U-Compare provides a broad range of UIMA compliant components including BioNLP components such as protein taggers and annotated corpus readers. Compatibility of these components is guaranteed by sharing data type definitions. U-Compare also provides a UIMA compliant integrated NLP platform. The U-Compare platform provides direct access to the U-Compare components, where local components are automatically downloaded and executed on demand. A local component has the advantage of portability although users are required to install the original tool in case of a non-Java implementation. On the other hand, a web service component can have limitations in its computational capacities. The U-Compare platform allows easy workflow creation from these components or any third party UIMA components. Additionally, U-Compare provides a comparison and evaluation feature implemented in a UIMA compliant way . U-Compare shows the results of workflow runs both statistically and visually. All of these features are available without any programming necessity.
We have integrated the bio-event meta-service, which we describe in this paper, to the U-Compare platform. This integration could accelerate developments of text mining in the bioinformatics area. The most straightforward usage of our system would be to combine a few text mining tools and run the resulting pipeline on any text relevant to a specific biological use-case. Our system makes such a usage dramatically easier compared with the existing systems.
While our ready-to-use services themselves are very useful especially for the end users of text mining, comparison of the various bio-event services is critical when the users need to develop a state-of-the-art application. For example, developers need deeper analysis of the behaviours of the event extraction systems in order to select the most suitable service among available services. However, even the original service developers do not know the behaviour of their services, because those services are black-box and different text input would cause unknown behaviours. Therefore, users need to analyse comparisons of the service outputs by inputting text for a specific domain of interest. Our system is the first system to allow such a comparison of the event extraction services that output complex event structures. Our comparison system does not just calculate statistical scores but also helps users to analyse the comparisons by visualization features.

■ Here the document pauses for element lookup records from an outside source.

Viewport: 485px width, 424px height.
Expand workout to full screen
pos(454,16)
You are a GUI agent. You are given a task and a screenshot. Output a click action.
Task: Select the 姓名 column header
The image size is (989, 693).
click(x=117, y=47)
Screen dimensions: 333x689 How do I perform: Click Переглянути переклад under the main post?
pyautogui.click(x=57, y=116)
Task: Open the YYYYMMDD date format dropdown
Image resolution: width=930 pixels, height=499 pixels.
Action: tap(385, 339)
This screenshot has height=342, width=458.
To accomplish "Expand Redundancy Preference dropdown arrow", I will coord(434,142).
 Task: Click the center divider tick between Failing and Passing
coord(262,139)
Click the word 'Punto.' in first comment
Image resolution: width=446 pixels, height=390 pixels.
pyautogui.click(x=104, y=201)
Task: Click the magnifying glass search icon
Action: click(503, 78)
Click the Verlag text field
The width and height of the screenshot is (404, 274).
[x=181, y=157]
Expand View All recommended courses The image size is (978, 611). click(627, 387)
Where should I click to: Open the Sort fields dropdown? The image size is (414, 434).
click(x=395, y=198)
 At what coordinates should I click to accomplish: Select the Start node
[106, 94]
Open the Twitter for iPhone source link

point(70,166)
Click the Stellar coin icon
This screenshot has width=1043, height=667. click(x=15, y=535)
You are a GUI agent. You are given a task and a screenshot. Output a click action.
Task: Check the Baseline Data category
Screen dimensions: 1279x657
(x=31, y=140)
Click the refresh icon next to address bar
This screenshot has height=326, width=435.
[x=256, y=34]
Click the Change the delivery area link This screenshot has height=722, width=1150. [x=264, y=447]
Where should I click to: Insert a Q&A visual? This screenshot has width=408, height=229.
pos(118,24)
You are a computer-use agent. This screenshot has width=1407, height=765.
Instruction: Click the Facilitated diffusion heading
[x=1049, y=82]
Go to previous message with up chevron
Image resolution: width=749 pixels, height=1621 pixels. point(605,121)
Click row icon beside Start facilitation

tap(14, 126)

Furthermore, ensemble of the services has large potential to improve the individual performance. It is known in general that an ensemble of the text mining services could improve the performance significantly. Our system allows the creation of such an ensemble for end users.
All of the above use cases require the meta-service, which can provide compatible, interoperable, and ready-to-use bio-event services. As our system supports such usages, users can create text mining applications for their individual purposes in an efficient and effective way.